Venezia 77 – “Mila” di Christos Nikou: recensione del film nella sezione “Orizzonti” della Biennale Cinema 2020.

Mila

Mila (Mele)

Regia:
Christos Nikou
Produzione:
Boo productions (Iraklis Mavroeidis, Angelo Venetis, Nikos Smpiliris, Aris Dagios, Christos Nikou), Lava Films (Mariusz Wlodarski), Perfo Production (Ales Pavlin, Andrej Stritof)
Durata:
90’
Lingua:
Greco
Paesi:
Grecia, Polonia, Slovenia
Interpreti:
Aris Servetalis, Sofia Georgovasili, Anna Kalaitzidou, Argyris Bakirtzis
Sceneggiatura:
Christos Nikou, Stavros Raptis
Fotografia:
Bartosz Swiniarski
Montaggio:
Giorgos Zafeiris
Scenografia:
E Birba
Costumi:
Dimitra Liakoura
Musica:
The Boy
Suono:
Leandros Ntounis, Saso Kalan, Tom Lemajic, Kostas Koutelidakis

Una delle opere della sezione Orizzonti della 77° Mostra Internazionale d’Arte Cinematografica di Venezia è “Mila” del regista Christos Nikou.

Il lungometraggio accoglie lo spettatore con la visione di alcuni frame, dettagli fotografici di una casa, per poi addentrarlo nella vita del suo abitante: un uomo, Aris (Aris Servetalis), che picchia ripetutamente la testa sul muro.

L’uomo, successivamente, esce dall’abitazione, prende un autobus e si addormenta; l’autista lo sveglia al capolinea ma Aris sembra non ricordare più la sua identità e il motivo per cui si trova sul mezzo di trasporto, è privo dei documenti che possano consentire la sua identificazione.

Lo spettatore viene a conoscenza, molto lentamente, della situazione che il mondo intero sta affrontando: una pandemia, che suscita un’improvvisa amnesia, ha colpito la popolazione.

Aris viene condotto in ospedale, fotografato per consentire la sua identificazione per opera di parenti e amici e ricoverato per la cura: una terapia che attraverso degli esercizi mentali cerca di ristabilire la memoria, con esiti inconcludenti.

L’uomo ha solo due possibilità: o continuare la degenza in ospedale e sperare in una guarigione improvvisa oppure ricominciare una nuova vita attraverso il programma “Nuova identità”. Aris accetta quest’ultima opzione.

La fotografia (Bartosz Swiniarski) del lungometraggio è fredda, asettica, la telecamera segue la nuova vita del protagonista in modo “quasi automatico” e l’inquadratura è ristretta con l’utilizzo del formato 4:3 (un riferimento alle foto polaroid), così come meccanici sono le azioni di Aris che, nella sua nuova casa, ogni giorno, riceve una cassetta con i “compiti” da seguire.

L’uomo deve, infatti, ricrearsi una propria identità e per fare questo deve necessariamente vivere esperienze differenti (andare in bici, avere una relazione sessuale, guidare una macchina, assistere un uomo morente) che possano diventare una fotografia da inserire nell’album della sua nuova esistenza.

Lungo il corso del film, tuttavia, qualcosa appare allo spettatore “stridente” e suscita inquietudine: tutto ciò che Aris compie è davvero troppo “automatico” e alcuni dettagli fanno intravedere una “falsità” celata.

Aris conosce Anna (Sofia Georgovasili) che, come lui, si trova nel programma per la nuova identità; sarà lei, con i suoi comportamenti, a suscitare nel protagonista un cambiamento e un’accettazione.

Il lungometraggio si chiama “Mila” ovvero “Mela” giacché questo è il frutto preferito del protagonista, un cibo a cui è disposto a rinunciare quando apprende che facilita la memoria.
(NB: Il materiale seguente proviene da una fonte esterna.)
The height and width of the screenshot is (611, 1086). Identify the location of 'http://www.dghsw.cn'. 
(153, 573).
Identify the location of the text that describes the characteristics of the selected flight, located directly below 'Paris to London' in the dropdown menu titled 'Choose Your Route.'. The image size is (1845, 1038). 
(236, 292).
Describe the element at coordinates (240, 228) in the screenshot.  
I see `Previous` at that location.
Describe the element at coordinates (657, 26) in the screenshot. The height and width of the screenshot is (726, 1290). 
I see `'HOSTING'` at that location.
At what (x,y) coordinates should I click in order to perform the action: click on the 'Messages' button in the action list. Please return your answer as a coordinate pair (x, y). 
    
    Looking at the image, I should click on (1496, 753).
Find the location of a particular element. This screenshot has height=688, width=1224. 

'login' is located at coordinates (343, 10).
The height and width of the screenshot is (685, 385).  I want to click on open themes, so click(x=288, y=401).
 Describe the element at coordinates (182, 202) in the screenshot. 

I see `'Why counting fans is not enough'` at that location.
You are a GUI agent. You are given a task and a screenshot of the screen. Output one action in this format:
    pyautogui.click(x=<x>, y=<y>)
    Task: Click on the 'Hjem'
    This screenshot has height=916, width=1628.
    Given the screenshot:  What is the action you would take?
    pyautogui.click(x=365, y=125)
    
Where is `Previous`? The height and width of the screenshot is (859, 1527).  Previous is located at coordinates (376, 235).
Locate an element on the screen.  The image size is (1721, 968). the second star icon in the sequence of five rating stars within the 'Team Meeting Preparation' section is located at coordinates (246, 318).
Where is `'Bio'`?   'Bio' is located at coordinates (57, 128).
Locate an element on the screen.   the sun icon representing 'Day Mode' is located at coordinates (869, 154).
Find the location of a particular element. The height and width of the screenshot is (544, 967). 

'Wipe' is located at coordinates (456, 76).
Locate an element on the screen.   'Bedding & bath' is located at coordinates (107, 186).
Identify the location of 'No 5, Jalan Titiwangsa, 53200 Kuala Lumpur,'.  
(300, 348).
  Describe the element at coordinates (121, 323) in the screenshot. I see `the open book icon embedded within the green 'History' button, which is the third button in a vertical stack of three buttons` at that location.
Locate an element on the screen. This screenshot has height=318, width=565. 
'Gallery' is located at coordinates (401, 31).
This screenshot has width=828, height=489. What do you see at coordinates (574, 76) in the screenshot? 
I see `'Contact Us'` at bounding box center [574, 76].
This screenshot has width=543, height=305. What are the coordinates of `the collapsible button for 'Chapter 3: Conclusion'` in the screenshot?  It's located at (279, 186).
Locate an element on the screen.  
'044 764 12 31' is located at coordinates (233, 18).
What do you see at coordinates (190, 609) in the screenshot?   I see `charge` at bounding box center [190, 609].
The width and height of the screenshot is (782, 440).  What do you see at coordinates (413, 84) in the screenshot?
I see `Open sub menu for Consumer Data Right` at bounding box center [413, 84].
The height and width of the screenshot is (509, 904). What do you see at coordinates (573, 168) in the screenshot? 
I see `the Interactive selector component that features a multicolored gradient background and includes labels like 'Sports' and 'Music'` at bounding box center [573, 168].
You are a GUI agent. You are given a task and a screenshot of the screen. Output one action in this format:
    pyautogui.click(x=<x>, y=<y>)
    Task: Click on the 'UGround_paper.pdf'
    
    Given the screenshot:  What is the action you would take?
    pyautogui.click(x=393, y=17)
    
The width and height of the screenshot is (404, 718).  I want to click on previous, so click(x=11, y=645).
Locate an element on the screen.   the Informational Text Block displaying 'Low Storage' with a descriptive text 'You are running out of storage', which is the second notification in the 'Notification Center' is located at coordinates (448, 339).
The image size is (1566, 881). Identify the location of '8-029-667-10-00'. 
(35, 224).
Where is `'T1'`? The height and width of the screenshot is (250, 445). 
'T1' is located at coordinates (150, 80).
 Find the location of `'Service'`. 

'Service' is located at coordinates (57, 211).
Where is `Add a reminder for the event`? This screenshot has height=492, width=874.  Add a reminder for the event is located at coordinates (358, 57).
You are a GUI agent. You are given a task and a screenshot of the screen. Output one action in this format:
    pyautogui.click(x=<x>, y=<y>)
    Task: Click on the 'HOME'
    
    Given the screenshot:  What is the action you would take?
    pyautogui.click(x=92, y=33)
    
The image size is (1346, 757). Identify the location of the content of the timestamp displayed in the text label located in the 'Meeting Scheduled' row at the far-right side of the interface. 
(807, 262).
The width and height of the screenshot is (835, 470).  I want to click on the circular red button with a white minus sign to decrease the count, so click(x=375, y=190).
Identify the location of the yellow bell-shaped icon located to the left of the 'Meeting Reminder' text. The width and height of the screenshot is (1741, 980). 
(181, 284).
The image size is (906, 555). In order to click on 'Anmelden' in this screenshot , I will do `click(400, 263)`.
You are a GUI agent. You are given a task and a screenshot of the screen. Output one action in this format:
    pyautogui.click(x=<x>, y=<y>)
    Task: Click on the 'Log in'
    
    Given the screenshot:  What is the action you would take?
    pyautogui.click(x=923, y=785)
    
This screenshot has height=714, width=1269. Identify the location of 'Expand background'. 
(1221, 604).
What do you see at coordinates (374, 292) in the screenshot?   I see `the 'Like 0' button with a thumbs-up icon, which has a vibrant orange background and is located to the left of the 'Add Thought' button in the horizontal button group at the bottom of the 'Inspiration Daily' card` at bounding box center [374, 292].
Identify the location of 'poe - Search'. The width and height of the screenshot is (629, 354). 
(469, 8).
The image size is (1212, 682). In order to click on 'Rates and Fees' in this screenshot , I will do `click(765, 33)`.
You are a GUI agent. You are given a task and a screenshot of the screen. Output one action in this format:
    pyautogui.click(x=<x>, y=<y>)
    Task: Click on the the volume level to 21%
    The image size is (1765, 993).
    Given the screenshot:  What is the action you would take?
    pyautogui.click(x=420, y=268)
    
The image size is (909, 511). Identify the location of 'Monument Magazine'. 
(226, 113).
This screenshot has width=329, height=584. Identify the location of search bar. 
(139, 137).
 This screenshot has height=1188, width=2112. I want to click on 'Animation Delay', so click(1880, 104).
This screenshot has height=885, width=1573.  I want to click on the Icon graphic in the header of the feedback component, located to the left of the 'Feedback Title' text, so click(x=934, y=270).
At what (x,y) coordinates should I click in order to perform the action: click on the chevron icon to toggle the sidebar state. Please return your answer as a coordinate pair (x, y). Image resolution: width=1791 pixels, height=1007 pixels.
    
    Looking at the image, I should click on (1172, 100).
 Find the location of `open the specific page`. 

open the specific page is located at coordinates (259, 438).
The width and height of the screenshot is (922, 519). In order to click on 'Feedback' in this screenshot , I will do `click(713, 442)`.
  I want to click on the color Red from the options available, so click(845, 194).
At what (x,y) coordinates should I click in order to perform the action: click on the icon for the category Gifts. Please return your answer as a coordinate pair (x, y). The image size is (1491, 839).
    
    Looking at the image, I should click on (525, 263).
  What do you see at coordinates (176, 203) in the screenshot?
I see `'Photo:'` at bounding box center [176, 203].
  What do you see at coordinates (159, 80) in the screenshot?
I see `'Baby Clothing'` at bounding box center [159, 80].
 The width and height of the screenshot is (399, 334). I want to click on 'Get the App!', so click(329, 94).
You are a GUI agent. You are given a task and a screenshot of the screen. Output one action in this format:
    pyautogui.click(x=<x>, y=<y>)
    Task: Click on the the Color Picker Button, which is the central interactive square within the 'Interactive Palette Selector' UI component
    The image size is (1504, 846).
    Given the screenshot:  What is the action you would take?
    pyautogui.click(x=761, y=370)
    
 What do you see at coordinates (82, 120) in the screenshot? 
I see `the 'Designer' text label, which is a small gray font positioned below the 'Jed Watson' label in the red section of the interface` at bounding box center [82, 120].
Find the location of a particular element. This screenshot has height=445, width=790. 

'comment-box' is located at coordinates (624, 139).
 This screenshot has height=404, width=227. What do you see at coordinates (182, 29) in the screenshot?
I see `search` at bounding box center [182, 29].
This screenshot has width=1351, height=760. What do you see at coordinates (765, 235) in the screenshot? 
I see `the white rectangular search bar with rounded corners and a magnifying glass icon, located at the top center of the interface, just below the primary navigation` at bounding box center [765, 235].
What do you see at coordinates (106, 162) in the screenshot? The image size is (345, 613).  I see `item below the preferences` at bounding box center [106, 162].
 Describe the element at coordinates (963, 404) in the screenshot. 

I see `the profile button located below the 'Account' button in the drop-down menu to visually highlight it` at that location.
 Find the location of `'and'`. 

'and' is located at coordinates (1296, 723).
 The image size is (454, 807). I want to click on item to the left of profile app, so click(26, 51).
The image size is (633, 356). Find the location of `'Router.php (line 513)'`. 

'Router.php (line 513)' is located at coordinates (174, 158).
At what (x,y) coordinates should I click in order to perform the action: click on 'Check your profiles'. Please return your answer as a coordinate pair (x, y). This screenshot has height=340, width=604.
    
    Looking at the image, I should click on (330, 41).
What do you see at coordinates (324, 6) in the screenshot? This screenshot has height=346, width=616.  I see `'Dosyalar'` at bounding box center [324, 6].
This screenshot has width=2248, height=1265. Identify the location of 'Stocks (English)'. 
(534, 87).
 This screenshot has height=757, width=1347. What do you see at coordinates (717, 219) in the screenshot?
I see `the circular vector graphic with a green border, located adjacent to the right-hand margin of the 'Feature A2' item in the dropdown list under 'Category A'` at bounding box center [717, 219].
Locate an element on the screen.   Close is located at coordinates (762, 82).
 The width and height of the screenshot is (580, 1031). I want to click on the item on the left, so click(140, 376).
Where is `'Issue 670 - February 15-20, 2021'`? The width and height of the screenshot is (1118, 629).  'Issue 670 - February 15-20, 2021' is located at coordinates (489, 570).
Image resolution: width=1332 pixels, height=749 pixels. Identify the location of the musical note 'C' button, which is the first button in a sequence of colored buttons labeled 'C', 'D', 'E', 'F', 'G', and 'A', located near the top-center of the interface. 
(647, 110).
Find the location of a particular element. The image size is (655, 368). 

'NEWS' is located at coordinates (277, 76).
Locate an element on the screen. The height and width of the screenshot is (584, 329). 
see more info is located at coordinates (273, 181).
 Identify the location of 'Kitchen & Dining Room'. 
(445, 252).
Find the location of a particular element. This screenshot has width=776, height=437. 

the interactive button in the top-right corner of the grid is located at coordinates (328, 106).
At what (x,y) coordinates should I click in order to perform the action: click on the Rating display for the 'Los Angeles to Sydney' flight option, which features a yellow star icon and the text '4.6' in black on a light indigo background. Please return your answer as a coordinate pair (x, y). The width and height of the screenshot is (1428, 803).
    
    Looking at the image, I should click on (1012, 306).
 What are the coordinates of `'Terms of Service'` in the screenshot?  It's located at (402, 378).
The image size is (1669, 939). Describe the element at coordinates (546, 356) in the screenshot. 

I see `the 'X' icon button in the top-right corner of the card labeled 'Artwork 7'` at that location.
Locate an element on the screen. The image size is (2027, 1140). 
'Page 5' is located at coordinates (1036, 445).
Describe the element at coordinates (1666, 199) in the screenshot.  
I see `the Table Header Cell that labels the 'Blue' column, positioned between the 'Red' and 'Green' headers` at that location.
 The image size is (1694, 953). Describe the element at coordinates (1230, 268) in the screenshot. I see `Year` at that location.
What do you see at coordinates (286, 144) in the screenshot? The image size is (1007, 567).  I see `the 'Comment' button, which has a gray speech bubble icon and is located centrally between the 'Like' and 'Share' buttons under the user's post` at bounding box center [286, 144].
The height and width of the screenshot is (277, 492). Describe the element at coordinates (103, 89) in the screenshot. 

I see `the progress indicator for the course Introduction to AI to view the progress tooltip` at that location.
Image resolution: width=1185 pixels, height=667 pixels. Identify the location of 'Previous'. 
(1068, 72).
Perché l’uomo ha il timore che il ricordo della sua vita precedente possa riemergere?

Ottima l’interpretazione del protagonista. La storia scorre lentamente e spesso, durante la visione, appare un limite ma al suo termine si comprenderà quanto quella lentezza nasconda un fermento e la necessità di un oblio.